Segundo os pesquisadores, o processo desencadeado pela droga CM101 previne a formação da cicatriz que normalmente se forma no local em que a medula foi lesionada e assim, as células nervosas conseguem se reconectar. A formação de tecido cicatricial no local da medula lesionada é tido como um dos obstáculos a regeneração da medula.
"Caso a droga CM101 seja capaz de prevenir a degeneração nervosa em humanos como fez nos ratos, será excelente nos casos de lesão medular aguda", disse o pesquisador Carl Hellerqvist.
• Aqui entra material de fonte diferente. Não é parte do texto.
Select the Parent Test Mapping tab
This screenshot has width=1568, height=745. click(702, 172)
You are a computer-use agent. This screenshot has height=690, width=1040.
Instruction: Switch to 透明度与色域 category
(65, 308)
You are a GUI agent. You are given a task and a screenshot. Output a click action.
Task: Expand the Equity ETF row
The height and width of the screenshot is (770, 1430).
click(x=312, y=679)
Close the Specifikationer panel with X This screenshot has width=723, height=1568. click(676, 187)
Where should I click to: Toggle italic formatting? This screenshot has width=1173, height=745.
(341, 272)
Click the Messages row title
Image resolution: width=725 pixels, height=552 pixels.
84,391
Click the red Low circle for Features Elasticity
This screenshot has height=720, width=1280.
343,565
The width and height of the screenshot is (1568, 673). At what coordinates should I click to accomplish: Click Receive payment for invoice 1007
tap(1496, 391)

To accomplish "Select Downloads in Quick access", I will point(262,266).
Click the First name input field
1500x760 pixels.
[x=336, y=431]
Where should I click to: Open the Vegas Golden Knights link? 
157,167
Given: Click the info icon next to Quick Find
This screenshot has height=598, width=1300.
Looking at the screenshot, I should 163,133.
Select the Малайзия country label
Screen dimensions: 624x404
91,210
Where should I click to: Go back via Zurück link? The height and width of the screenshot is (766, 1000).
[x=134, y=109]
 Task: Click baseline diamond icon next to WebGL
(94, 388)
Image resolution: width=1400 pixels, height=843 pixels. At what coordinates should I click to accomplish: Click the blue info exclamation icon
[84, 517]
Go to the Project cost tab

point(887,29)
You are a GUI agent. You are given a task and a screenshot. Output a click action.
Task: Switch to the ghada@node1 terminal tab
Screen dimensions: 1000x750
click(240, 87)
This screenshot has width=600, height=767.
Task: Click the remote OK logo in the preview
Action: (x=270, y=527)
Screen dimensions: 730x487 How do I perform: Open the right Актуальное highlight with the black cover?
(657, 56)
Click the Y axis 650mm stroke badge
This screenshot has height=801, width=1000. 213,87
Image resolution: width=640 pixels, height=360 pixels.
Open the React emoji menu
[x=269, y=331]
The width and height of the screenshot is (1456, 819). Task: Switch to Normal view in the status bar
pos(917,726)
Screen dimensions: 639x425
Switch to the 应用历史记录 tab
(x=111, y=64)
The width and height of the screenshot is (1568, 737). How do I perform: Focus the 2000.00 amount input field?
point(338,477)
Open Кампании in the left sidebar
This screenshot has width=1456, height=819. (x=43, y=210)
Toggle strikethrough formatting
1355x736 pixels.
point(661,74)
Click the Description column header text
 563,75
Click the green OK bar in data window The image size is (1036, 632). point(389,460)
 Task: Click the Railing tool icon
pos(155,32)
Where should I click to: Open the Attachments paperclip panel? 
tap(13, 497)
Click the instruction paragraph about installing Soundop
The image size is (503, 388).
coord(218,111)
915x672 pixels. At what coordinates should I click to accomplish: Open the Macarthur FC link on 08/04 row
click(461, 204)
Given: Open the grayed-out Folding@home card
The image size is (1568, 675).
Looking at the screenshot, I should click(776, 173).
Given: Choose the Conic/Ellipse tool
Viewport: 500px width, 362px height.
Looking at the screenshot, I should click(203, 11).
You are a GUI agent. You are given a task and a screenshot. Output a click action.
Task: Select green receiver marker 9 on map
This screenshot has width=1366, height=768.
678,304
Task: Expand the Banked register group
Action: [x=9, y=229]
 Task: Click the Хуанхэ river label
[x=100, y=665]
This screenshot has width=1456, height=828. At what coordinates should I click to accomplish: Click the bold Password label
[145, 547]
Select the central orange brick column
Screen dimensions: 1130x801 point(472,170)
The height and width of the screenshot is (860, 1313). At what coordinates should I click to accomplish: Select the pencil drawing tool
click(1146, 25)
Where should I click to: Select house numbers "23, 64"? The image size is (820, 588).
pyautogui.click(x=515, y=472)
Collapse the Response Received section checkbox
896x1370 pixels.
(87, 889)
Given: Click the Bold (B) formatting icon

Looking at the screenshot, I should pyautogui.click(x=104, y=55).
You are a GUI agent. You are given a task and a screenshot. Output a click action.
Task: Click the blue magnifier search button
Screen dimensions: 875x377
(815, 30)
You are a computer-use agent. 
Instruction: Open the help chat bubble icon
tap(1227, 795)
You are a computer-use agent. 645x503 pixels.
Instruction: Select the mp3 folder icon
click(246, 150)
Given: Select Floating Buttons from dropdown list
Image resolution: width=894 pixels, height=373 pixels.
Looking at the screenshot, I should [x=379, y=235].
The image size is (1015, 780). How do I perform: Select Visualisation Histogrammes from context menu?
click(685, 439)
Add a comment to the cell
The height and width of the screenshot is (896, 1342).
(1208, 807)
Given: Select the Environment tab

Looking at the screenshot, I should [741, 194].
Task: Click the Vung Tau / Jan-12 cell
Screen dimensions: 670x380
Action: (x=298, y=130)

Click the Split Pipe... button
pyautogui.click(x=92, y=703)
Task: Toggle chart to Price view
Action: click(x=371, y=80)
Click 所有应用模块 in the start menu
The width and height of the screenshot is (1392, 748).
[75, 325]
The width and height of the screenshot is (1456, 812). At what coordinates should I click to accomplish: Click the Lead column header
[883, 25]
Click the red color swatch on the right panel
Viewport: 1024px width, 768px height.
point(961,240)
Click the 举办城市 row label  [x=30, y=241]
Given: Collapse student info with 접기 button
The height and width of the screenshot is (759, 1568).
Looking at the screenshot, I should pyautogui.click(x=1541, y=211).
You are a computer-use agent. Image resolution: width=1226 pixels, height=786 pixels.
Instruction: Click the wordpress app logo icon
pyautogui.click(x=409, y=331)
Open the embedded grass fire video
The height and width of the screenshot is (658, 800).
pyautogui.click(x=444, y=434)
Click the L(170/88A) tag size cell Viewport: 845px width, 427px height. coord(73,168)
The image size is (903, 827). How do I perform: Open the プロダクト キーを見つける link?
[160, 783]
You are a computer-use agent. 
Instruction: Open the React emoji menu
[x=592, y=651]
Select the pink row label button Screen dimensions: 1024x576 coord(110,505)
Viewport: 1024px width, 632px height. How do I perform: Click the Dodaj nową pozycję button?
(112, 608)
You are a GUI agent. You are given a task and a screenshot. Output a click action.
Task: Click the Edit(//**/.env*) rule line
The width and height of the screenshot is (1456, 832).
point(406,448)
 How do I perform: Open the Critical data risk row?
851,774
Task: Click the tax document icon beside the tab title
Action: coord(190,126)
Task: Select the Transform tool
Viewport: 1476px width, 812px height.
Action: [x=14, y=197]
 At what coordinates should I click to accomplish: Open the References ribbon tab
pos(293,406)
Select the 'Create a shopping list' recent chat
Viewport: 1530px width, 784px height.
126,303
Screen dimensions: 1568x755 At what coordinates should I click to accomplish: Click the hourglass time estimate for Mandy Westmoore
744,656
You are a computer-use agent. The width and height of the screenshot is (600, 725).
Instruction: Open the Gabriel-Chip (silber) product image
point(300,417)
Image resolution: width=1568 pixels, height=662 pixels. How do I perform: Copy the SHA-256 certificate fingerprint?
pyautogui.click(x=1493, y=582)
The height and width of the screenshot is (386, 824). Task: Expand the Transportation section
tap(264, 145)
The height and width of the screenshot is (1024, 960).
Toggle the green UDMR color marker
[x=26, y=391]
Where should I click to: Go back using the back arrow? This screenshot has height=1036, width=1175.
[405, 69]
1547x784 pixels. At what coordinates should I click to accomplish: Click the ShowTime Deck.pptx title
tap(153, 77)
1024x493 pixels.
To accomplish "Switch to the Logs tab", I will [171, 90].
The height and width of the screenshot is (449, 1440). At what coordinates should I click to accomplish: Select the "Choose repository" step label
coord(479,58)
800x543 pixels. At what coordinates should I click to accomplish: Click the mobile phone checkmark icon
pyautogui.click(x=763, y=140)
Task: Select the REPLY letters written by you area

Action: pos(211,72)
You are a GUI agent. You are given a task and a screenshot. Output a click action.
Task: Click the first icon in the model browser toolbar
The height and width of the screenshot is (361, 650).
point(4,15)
Entretanto, alguns pesquisadores alertam que outras drogas que haviam funcionado bem em ratos não repetiram os resultados quando testadas em humanos.
"Foram utilizados alguns ratos, agora será preciso testar em gatos e talvez primatas para então, testar em humanos," afirmou Thomas H. Countee Jr., diretor do National Spinal Cord Injury Association.
Entretanto, ele disse, os resultados das pesquisas são encorajadoras.
Teste em humanos darão início no próximo ano.
A equipe da Vanderbilt University espera iniciar os testes om CM101 em pessoas com lesão medular no próximo ano, uma vez que nas pesquisas de câncer a droga se mostrou segura para humanos.
Caso a droga CM101 funcione em humanos, será uma grande vantagem em relação a droga experimental Sygen, a qual precisa ser administrada horas após a lesão medular. Os pesquisadores acreditam que a droga CM101 poderá ser administrada dias após a lesão.
No caso de pacientes com lesão medular crônica, o uso da doga CM101 deverá ser precedido de cirurgia para remover o tecido cicatricial que se forma no local da lesão, assim como a utilização de outras drogas que estimulem o crescimento das células nervosas.
A droga CM101 foi licenciada pela empresa CarboMed Inc que ajudou a custear as pesquisas e está situada no estado americano do Tennessee.